We sought to improve the P450LA1 enzyme’s activity and selectivity for anti-Markovnikov oxidation of styrene by directed evolution (19). An aldehyde-specific colorimetric reagent (fig. S4) was used to screen libraries in which the enzyme’s heme domain was randomly mutated using error-prone polymerase chain reaction. Four rounds of mutagenesis and screening yielded the quintuple mutant P7 (P450LA1 T121A-N201K-N209S-Y385H-E418G), and TTN for anti-Markovnikov oxidation increased from 100 to 1200 (Fig. 2A and tables S2 and S3). All five mutations of P7 contribute to the improved activity, but only the T121A mutation, believed to be in the active site based on a homology model of the heme domain structure (fig. S5), enhanced selectivity for the anti-Markovnikov product (from 45 to 55%). Apparently, screening libraries solely based on desired aldehyde formation increased overall enzyme activity but provided only limited control over the competing epoxidation pathway. (Single-letter abbreviations for the amino acid residues are as follows: A, Ala; E, Glu; G, Gly; H, His; I, Ile; K, Lys; L, Leu; M, Met; N, Asn; R, Arg; S, Ser; T, Thr; V, Val; Y, Tyr.)

Fig. 2 Directed evolution of aMOx and mechanistic insights.

(A) aMOx was engineered in the laboratory in 10 rounds of directed evolution using styrene 1 as a substrate (tables S2 and S3). The error bars represent the standard deviation of the total turnover number (TTN) for anti-Markovnikov oxidation in reactions run in at least two independent triplicates (minimum of six reactions). (B) The aMOx-catalyzed anti-Markovnikov oxidation is a direct oxidation without an epoxide intermediate (fig. S6). (C) Isotopic labeling experiments support a 1,2-hydride migration in the catalytic cycle (fig. S8). (D) aMOx-catalyzed enantioselective anti-Markovnikov oxidation (fig. S9). (E) Enantiocontrol of aMOx derives from the enzyme’s capacity to lock the substrate in a specific conformation. Carbocation 1,2-rearrangements are best described as concerted reactions via a suprafacial 1,2-shift (25, 44). NADH, reduced form of NAD+ (nicotinamide adenine dinucleotide, oxidized form); NADPH, reduced form of NADP+ (NAD+ phosphate); D, deuterium; Me, methyl.
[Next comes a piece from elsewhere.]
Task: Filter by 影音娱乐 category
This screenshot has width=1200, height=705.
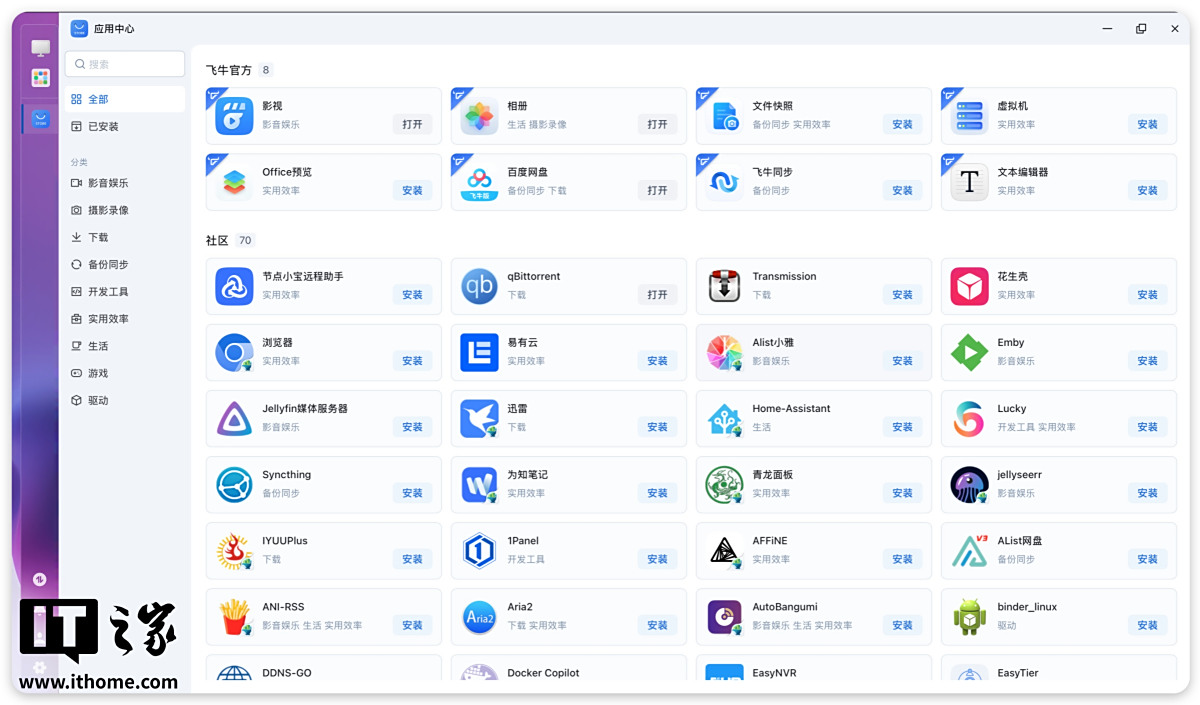Action: [108, 183]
To exert greater pressure against epoxidation, we used high-performance liquid chromatography (HPLC) to screen for increases in the ratio of anti-Markovnikov oxidation to epoxidation products. We also switched from random mutagenesis of the whole heme domain to site-saturation mutagenesis of amino acids predicted to be in the active site and heme-binding pocket (20, 21). Six additional rounds of site-saturation mutagenesis and screening generated the variant that we call aMOx. It has eight additional amino acid mutations (A103L, M118L, R120H, V123I, I326V, V327M, H385V, and M391L), overall substituting 3% of the heme domain amino acids (fig. S5 and tables S2 and S3). This aMOx performs direct anti-Markovnikov oxidation of styrene with a TTN of 3800 and 81% selectivity (Fig. 2A). The enzyme’s activity is improved 38-fold over the wild-type protein and is two orders of magnitude more efficient than previously reported catalysts (table S1). In contrast to small-molecule catalysts, aMOx can catalyze this aerobic oxidation using earth-abundant iron in its native heme cofactor.
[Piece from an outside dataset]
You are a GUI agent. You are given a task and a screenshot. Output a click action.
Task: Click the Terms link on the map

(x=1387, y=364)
In agreement with the mechanism proposed by Groves and Myers (7), we suggest that a 1,2-hydride migration is the central element of the aMOx catalytic cycle. We obtained support for the overall mechanism by determining that the corresponding epoxides (R)-3 and (S)-3 are not converted by aMOx and are therefore not intermediates in the cycle (Fig. 2B and fig. S6). The time course of the reaction also shows constant product ratios over time (fig. S7). Thus, we are confident that aMOx catalyzes a direct anti-Markovnikov oxo transfer and that directed evolution did not optimize the catalyst for an epoxidation-isomerization sequence. We also confirmed the 1,2-hydride migration by converting the isotopically labeled substrate 4 and analyzing the product by 1H and 13C nuclear magnetic resonance (Fig. 2C and fig. S8).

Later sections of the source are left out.